How to build a workflow in JD Edwards Intercompany Invoicing

How To Build Workflows In JD Edwards Release 23

JD Edwards has always provided some standard workflows for users, for example the Purchase Order Approval workflow. Recently Oracle has provided two new approval workflows; one for voucher approval and a workflow to approve bank account details.

Oracle have also made it much easier to create and trigger your own workflows, without the need for a fat client or JD Edwards developer. There is still a little bit of technical work required, but it is minimal.

How To Build JD Edwards Workflows, A Demonstration

Watch this recording from Oracle’s August 2023 Applications Unlimited Event, where Anne Thiele demonstrates all the steps involved in building a JD Edwards Workflow using Intercompany Invoicing as the example.


JD Edwards Workflow for Intercompany Invoicing

Consider the workflow for intercompany invoicing. Company A needs to invoice company B for management fees.

To do this your Accounts Receivable department raises the invoice in company A. They then pass the paperwork to a manager who approves the paperwork and passes it on to Accounts Payable who enter the AP voucher in Company B. This is obviously an oversimplified process, but let’s say that’s the whole process.

There are many issues that can arise this process. For example; paperwork might be misplaced so the invoice is not approved, or the voucher is not created. This leads to the inter-companies not reconciling. In another example the voucher is entered, but it is entered into the wrong company, or for the wrong amount, which again leads to reconciliation issues.

Build A Simple Intercompany Invoicing Workflow In JD Edwards

  1. First the invoice is entered.
  2. Then the invoice information is sent to the workflow and the workflow is triggered
  3. A message is sent to the approver requesting approval.
  4. If the approver approves the invoice, the invoice status is changed to approved, the corresponding voucher is created, and any interested parties are notified.
  5. If the approver rejects the invoice, the invoice status is changed to rejected and the originator is notified so it can be corrected.

The Workflow Components

To build the workflow requires various components:

First there are some data structures required. This is where things get a little bit technical. The data structures are where we define the information needed for the workflow.

There are 2 data structures required:

  1. A key data structure which is what makes the instance unique (similar to a unique key on a table).
  2. An additional data structure which holds all the other information you might need in the workflow process.

You can use existing data structures or define new ones.

In our webinar I show you the two data structures to support the intercompany invoicing workflow: The Key Data structure has the key for the invoice and the alternate data structure has the other information needed including the information needed to display on messages and to create the voucher.

Although the data structures are defined in Web OMW, they still need a package build and deploy. You may need to enlist the help of IT. If that’s not an option, you can always contact us for JD Edwards Support or Managed Services.

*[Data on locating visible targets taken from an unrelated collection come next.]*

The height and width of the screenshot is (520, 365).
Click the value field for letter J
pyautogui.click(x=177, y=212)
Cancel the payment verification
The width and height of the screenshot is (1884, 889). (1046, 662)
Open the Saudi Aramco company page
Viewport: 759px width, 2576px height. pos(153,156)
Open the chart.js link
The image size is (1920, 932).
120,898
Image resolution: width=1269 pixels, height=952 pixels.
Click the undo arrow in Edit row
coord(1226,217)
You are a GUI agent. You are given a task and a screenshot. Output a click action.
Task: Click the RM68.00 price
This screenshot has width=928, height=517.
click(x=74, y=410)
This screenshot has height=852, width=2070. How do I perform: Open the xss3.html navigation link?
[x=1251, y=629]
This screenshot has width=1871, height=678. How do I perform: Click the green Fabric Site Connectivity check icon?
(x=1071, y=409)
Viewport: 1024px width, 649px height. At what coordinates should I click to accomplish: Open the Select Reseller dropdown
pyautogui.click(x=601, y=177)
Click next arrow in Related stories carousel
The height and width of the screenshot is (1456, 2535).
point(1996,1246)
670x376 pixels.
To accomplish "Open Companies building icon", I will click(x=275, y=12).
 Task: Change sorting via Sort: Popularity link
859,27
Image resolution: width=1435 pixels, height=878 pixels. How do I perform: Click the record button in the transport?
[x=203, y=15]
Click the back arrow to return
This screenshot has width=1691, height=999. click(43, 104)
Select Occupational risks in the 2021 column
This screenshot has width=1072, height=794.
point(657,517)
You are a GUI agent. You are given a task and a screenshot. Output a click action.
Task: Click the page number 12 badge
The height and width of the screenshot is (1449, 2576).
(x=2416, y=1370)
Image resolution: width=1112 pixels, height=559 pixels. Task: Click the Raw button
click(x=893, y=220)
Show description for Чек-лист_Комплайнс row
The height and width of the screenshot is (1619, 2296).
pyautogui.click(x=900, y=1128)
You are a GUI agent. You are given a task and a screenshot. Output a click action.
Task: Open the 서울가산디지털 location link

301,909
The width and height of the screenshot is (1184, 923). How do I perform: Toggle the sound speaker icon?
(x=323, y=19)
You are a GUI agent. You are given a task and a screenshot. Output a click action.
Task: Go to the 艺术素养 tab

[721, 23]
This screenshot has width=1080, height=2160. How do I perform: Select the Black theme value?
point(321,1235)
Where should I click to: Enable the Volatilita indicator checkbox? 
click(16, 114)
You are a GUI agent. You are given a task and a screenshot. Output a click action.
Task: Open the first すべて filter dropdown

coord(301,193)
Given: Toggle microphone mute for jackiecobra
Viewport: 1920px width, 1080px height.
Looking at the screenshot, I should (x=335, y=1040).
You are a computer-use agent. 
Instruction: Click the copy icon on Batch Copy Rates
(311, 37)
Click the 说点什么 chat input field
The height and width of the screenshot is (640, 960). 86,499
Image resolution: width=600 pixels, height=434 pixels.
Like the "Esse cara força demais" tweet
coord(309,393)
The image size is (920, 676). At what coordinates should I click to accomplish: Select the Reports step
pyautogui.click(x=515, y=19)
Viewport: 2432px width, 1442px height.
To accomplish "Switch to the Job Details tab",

Next we need to set up the messages we will need. You can set these up via the data dictionary, or again, via Web OMW.

Then set up a pair of orchestrations to do the work.

OR_INTERCO_VOUCHER: I used the process recorder to record entering a voucher and I created a logic extension to set the pay status.

OR_RJECT_INTERCO_INVOICE: This sets the pay status to rejected.

The last step is a notification, so the interested parties are alerted once the voucher is created:

NOT_INTERCO_VOUCHER_CREATED: I have also subscribed to this notification.

Watch The Demonstration

Watch this recording from Oracle’s August 2023 Applications Unlimited Event, where Anne Thiele demonstrates all the steps involved in building a JD Edwards Workflow using Intercompany Invoicing as the example.


Your Finished Intercompany Invoicing Workflow

Let’s put it all together:

First, you’ve defined the key and additional data structures, then you’ve designed the flow:

  1. The approval message is sent, and the workflow waits for a response.
  2. Then, if it is approved, the orchestration is called to create the voucher. After the voucher is created, a message is sent, and a notification sent.
  3. If it is rejected, the rejection orchestration is called and then an information message is sent to the originator.

Lastly, we need to trigger the workflow when an invoice is entered.

To do this, create another logic extension which checks to see if there is an intercompany invoice. This then updates the pay status to indicate that it needs approval and triggers the workflow.

This workflow is then attached to the Invoice Entry via form extensions.

Now, although this workflow process happens behind the scenes, there is an audit trail of what happens in the Process Task Monitor. You can see the unique key (this is what was passed through to the workflow in the Key data structure) and if you expand, you can see each step in the workflow and what happened.

This is an example of a very simple workflow, but you can build this out to a more complex one including multiple approvers, multiple tasks, escalations, and delegations.

It should be mentioned that even though Workflows within Orchestrator Studio have been around for a while, some of the features in use here are only available in Release 23.